Ci racconti un aneddoto di quando era piccola...

«Amavo stare in braccio a lui, volevo solo Giorgio, così a mio fratello Giulio toccava stare in braccio a Claudio».

Chi tra Giorgio e Claudio, in quanto fratelli maggiori, era il più protettivo?

«Il più protettivo Claudio».

E il più giocherellone?

«Giorgio, e lo rivedo adesso con le sue figlie. Appena ha un po’ di tempo lo dedica a giocare con loro proprio come faceva con me. Poi, quando sono cresciuta, ci sfidavamo alla play».

Anche lei è laureata: una famiglia dedita a calcio e studio.

«I nostri genitori hanno sempre voluto che studiassimo perché senza laurea è più difficile trovare lavoro. Giorgio da ragazzo voleva fare medicina come il babbo: se non fosse diventato calciatore, avremmo un medico in più. Comunque la laurea se l’è guadagnata: studiava quando era in ritiro, per sua fortuna gli bastava poco per apprendere».

Come ha vissuto questa festa d’addio?

«Dispiace, dopo 17 anni alla Juve, il top in Europa e nel mondo, però i cicli finiscono anche se Giorgio gioca fa ancora la differenza in campo, lo si è visto nella finale di Coppa Italia. Però fisicamente è difficile: se prima bastava un giorno per recuperare, adesso serve una settimana. Sono orgogliosa per quello che ha fatto, non è da tutti essere capitano della Juve e della Nazionale. Giorgio non si è mai montato la testa, è rimasto sempre umile, sempre se stesso».

Che cosa gli invidia e che cosa vi accomuna?

«Gli invidio l’intelligenza, è una testa fine, capisce tutto al volo. Siamo simili nella voglia della vittoria, nell’essere leader».

Lei hai fatto una lunga esperienza all’estero, in Spagna: la consiglierebbe a Giorgio?

«Al 100%, si conosce una cultura diversa e persone nuove.
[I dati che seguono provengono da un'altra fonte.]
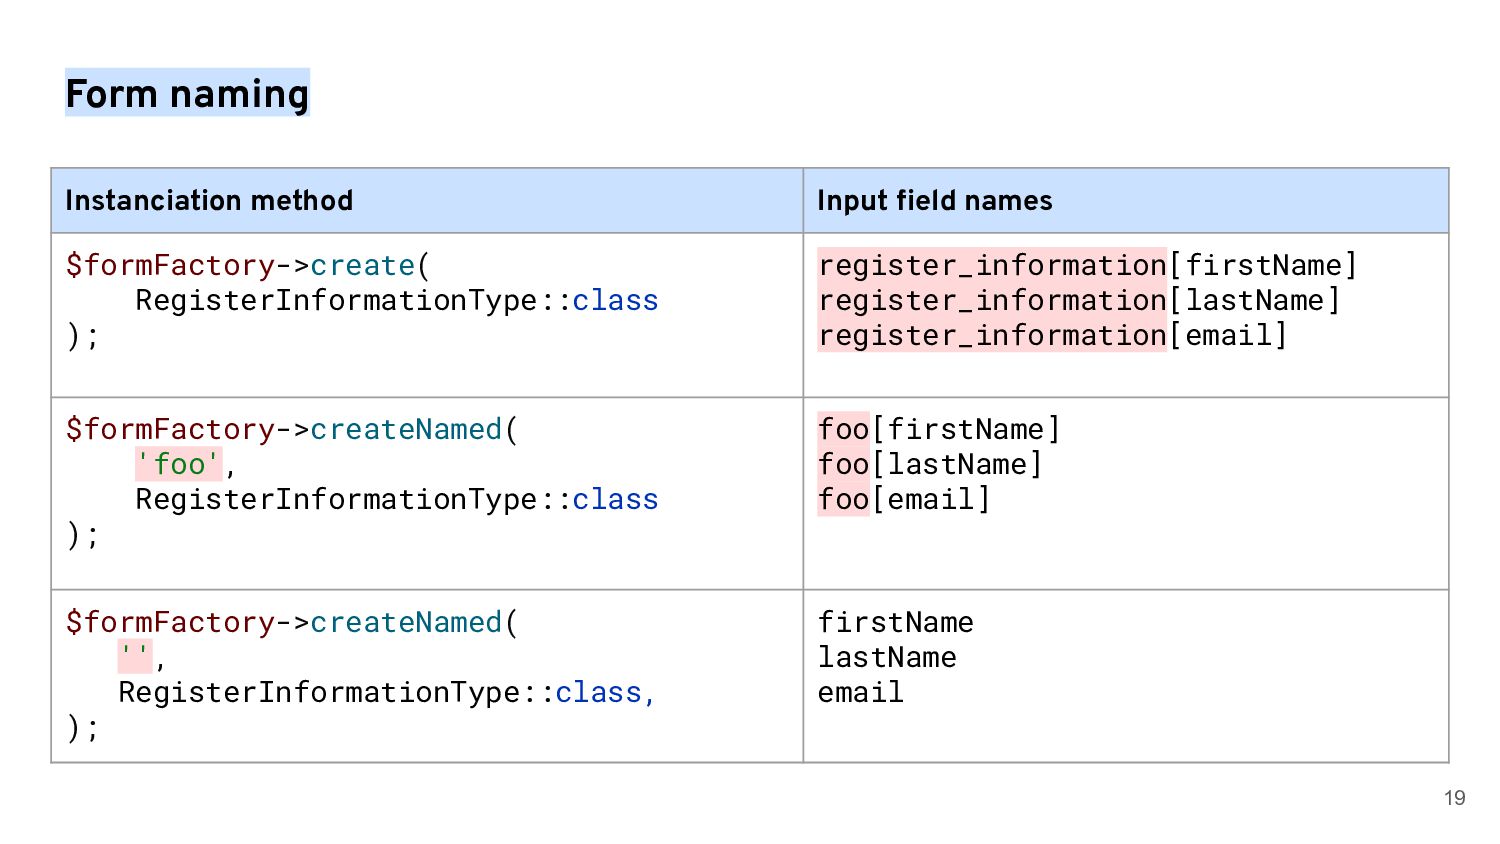The width and height of the screenshot is (1500, 844).
Task: Click the "Form naming" slide title
Action: pos(187,94)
Giorgio non è ancora pronto a smettere, ha bisogno dell’adrenalina e di continuare a coltivare la sua passione».

Dopo 17 anni non ci sarà più un Chiellini alla Juve: e una Chiellini nelle Women?

«No, impossibile, sono di un livello troppo alto per me...».

Anche se non c’è più suo fratello continuerà a tifare Juve...

«Sono una tifosa accanita, secondo tradizione di famiglia, prima ancora che Giorgio indossasse quella maglia. È stato il babbo a tramandarci la passione: non le dico la sua gioia quando ha firmato per la Juve, anche perché sembrava dovesse andare alla Roma...».

Come vede Giorgio in giacca e cravatta dietro una scrivania?

«Bene, spero che un giorno torni alla Juve come dirigente».